Growth in responsible investment strategies set to encompass climate change
In November 2014, the US SIF Foundation released its 10th biennial report on trends in the sustainable, responsible and impact investing (SRI) industry.
The new report shows significant growth over the past two years in U.S.-domiciled assets managed using some form of SRI strategy. Specifically, assets under management increased from $3.74 trillion at the beginning of 2012 to $6.57 trillion at the beginning of 2014. By the authors’ estimate, as of the beginning of 2014, nearly one in six dollars under professional investment management was managed using an SRI strategy.
The large leap in assets is attributable primarily to the growth in the number of asset managers considering environmental, social or governance (ESG) criteria in their investment management processes, which has increased assets in that category threefold from $1.4 trillion in 2012 to $4.8 trillion at the beginning of 2014.
Figure 1: Growth of U.S.-domiciled assets managed using some form of SRI strategy
Signing on to the PRI commits an investor to incorporating ESG issues into investment analysis, decision-making processes, and ownership policies and practices, as well as to the promotion of the PRI generally. The growth in signatories since the inception of the PRI in 2006 has been very strong, going from just under 70 signatories representing $2 trillion in assets under management in 2006 to over 1300 signatories representing $45 trillion in assets under management today.

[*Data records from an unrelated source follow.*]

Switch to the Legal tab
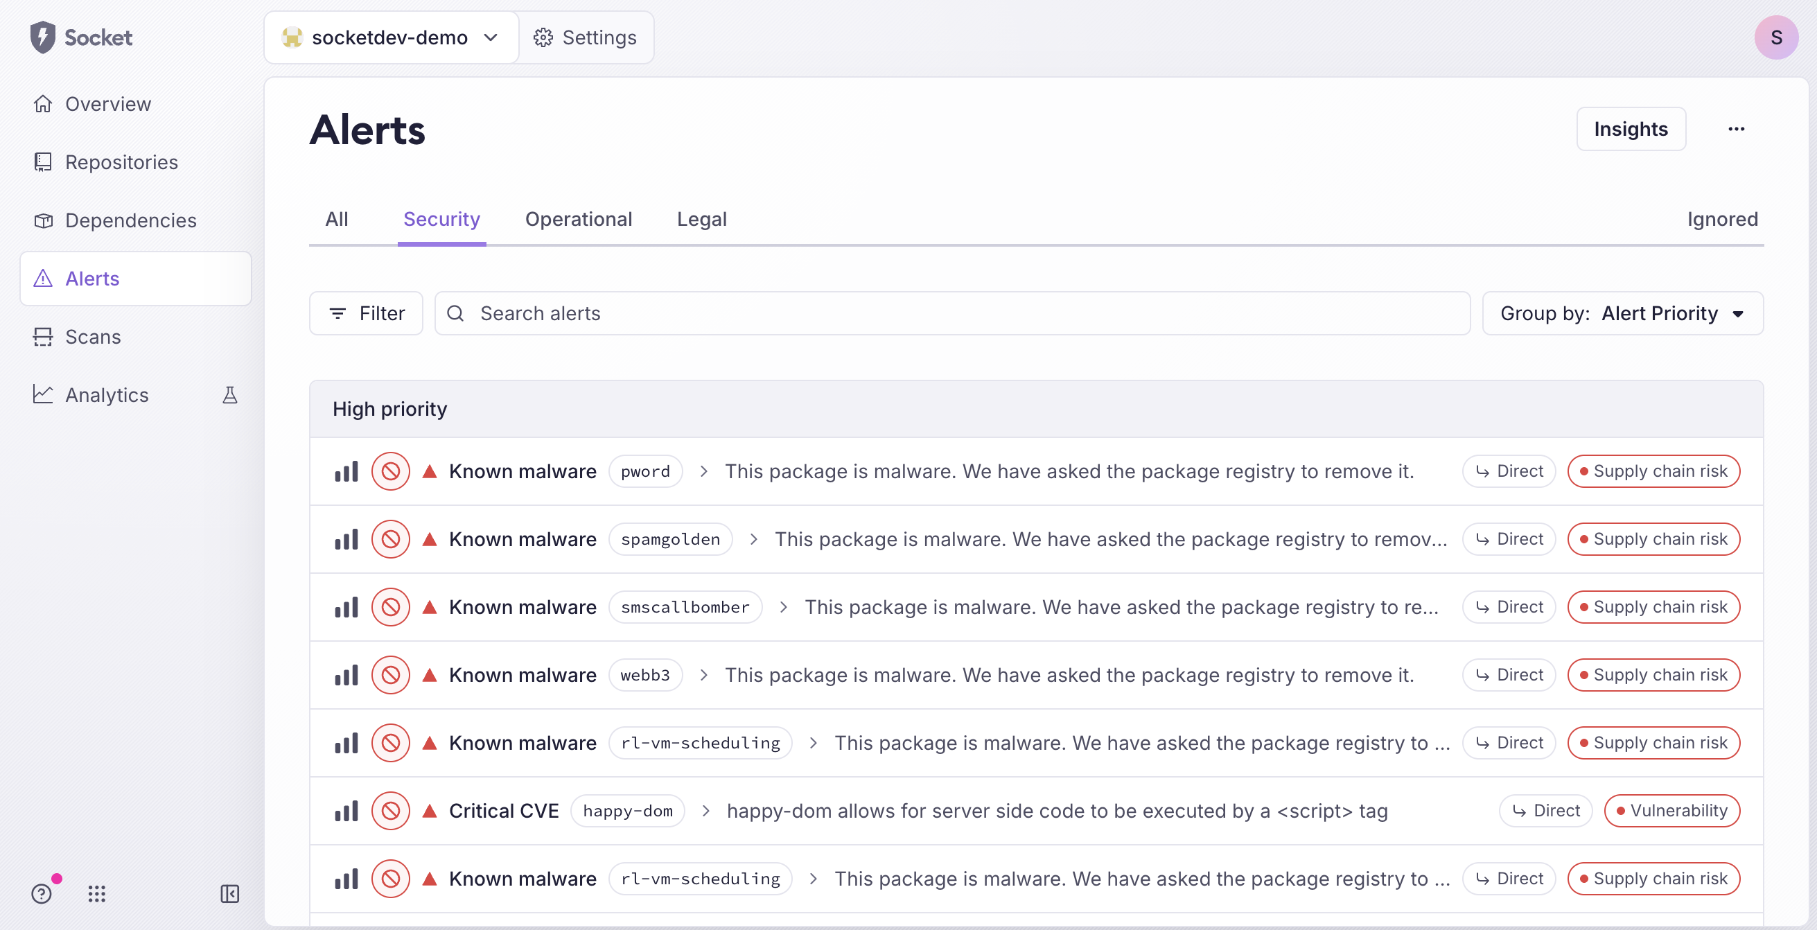1817x930 pixels. pyautogui.click(x=701, y=219)
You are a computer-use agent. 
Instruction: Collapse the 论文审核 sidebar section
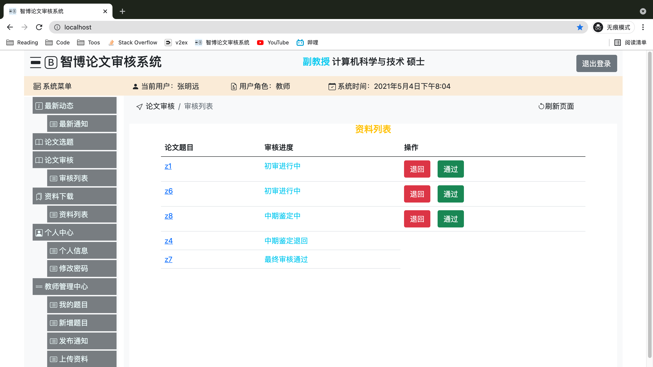pos(74,160)
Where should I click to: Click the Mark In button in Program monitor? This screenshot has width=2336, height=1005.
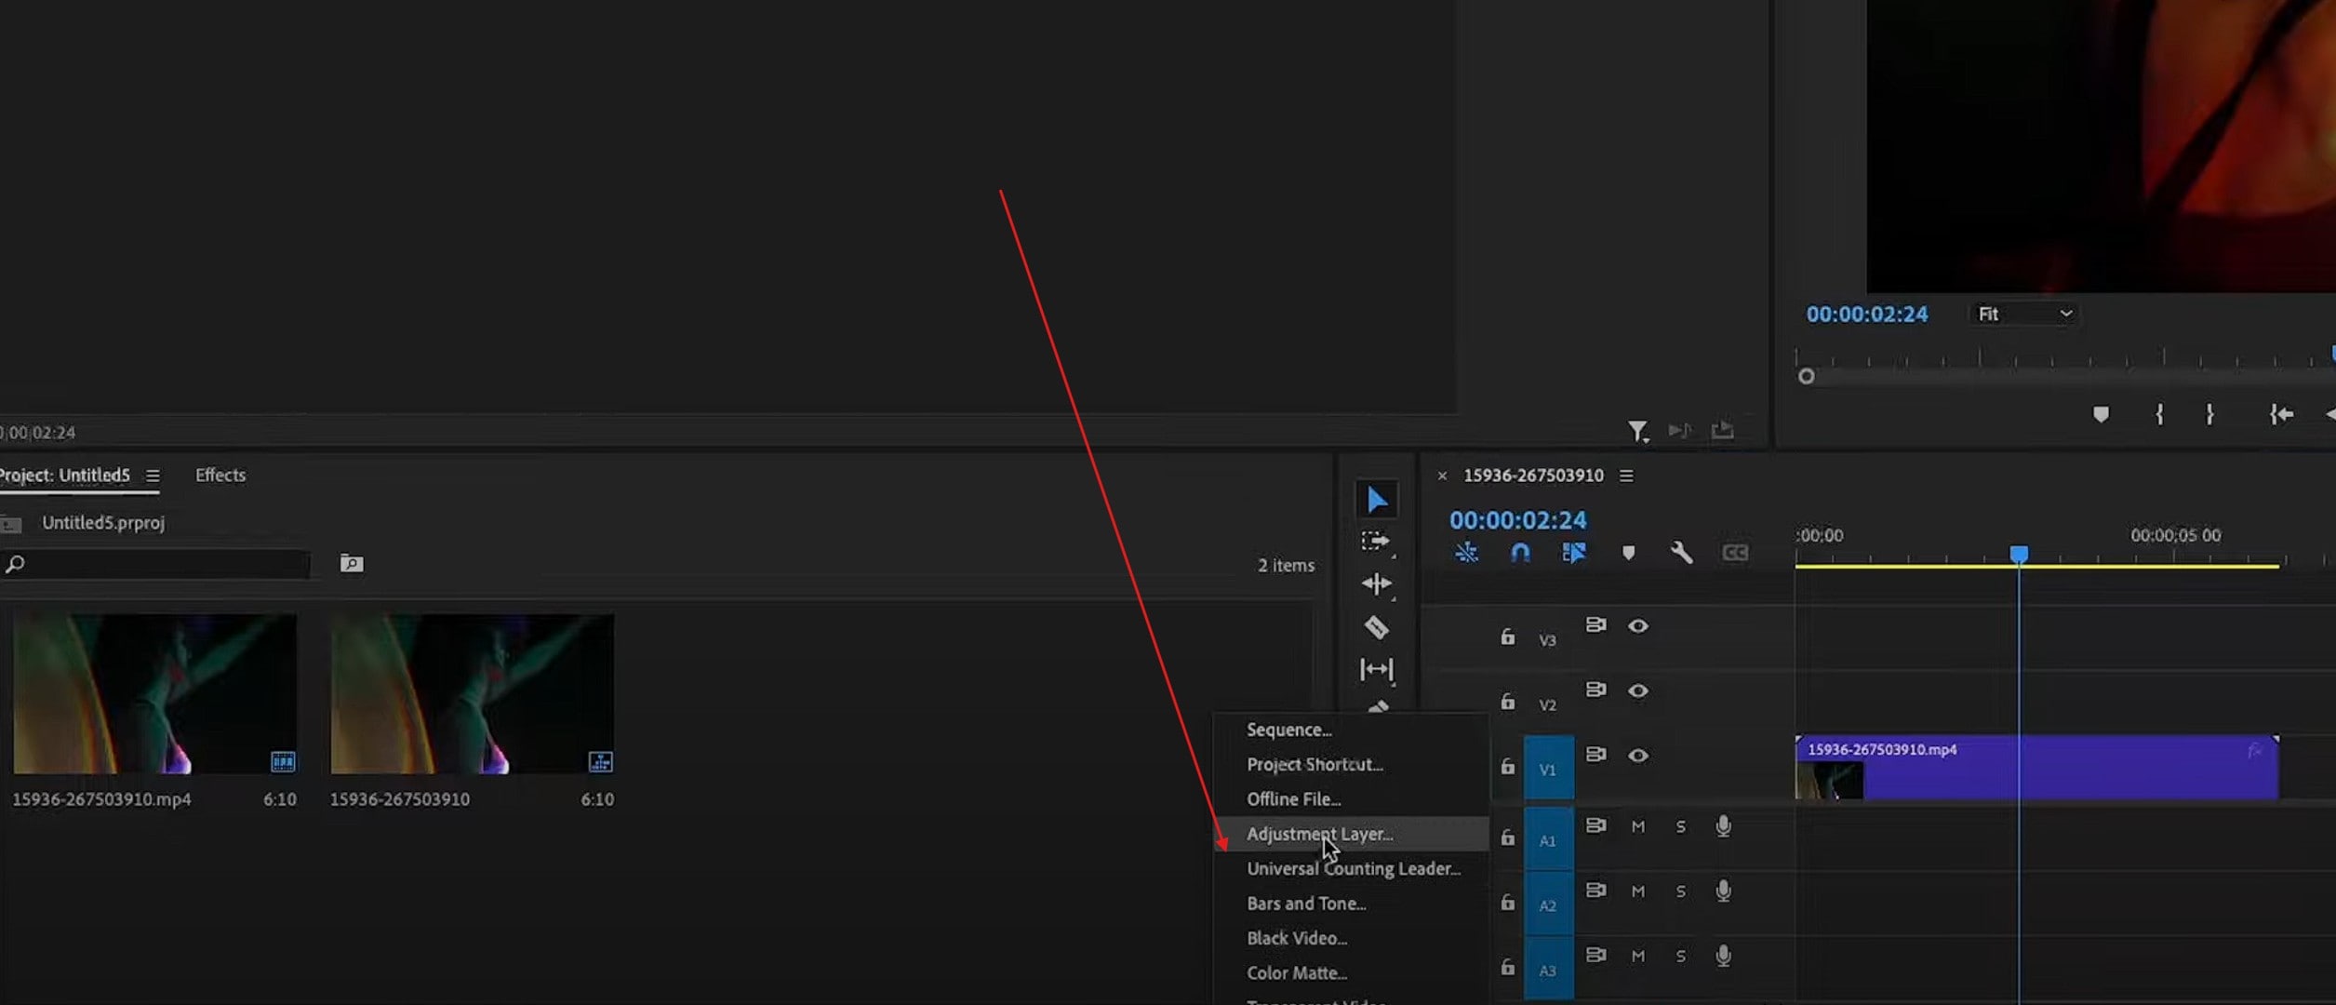click(2159, 415)
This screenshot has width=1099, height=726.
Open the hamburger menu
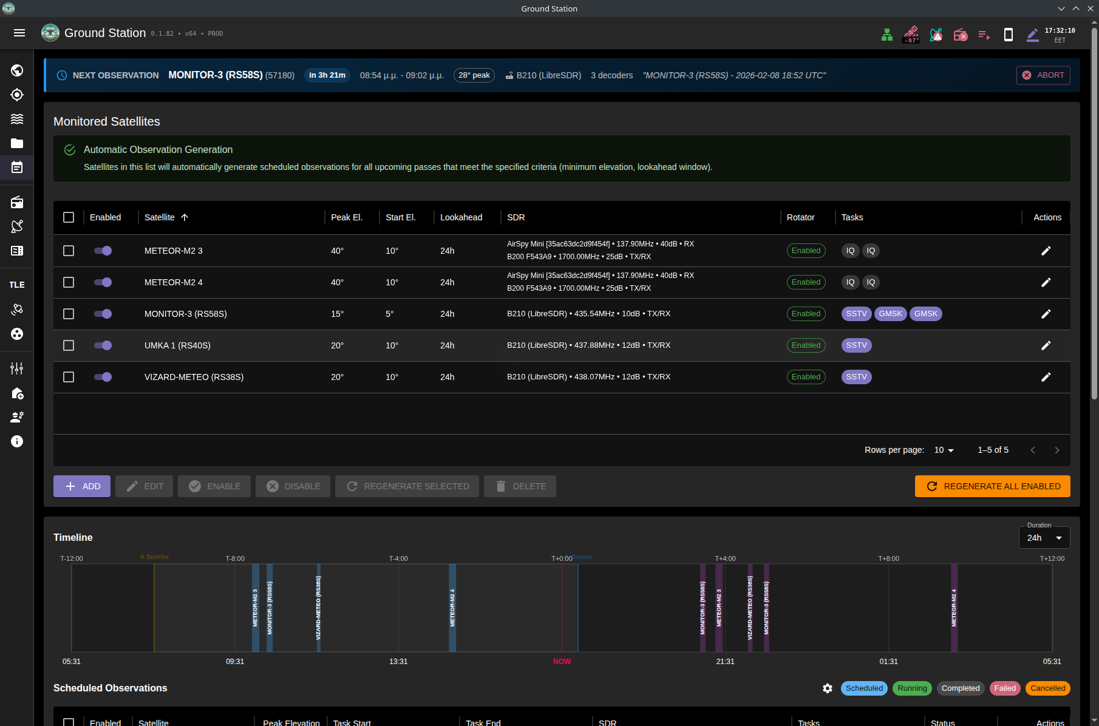tap(19, 33)
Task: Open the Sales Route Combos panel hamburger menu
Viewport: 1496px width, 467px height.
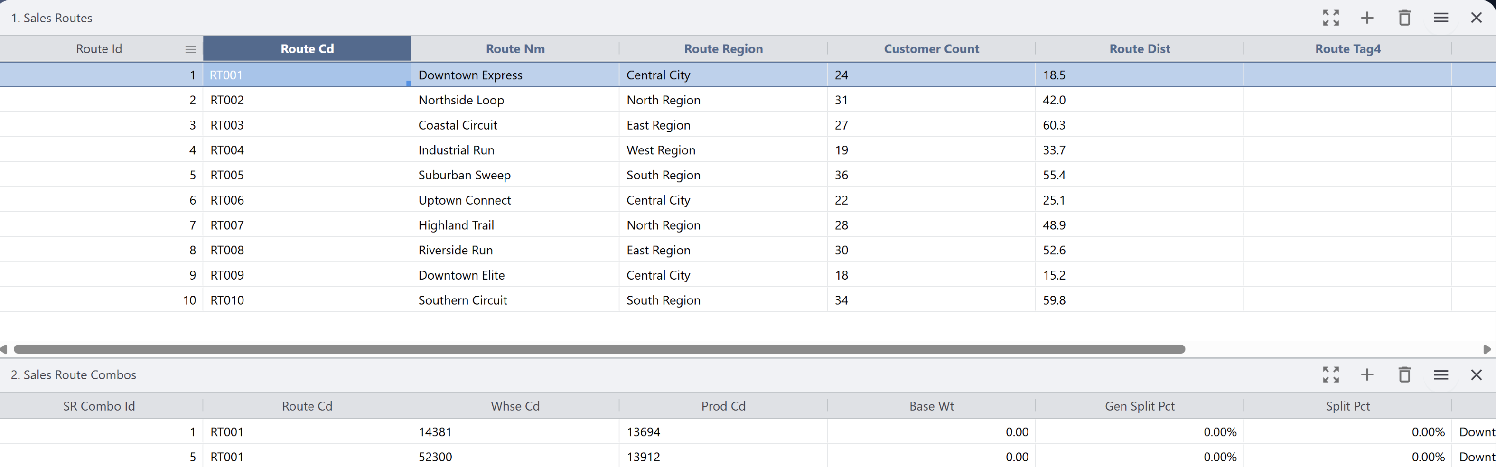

The list of signatories includes many of the world’s largest institutional investors, including asset owners such as CalPERS and Canada Pension Plan Investment Board, as well as global asset managers such as Capital Group, PIMCO and Wellington Asset Management. The strength of this trend has come as something of a surprise to many U.S.-based investors, where the adoption of ESG integration, at large, has lagged other markets globally.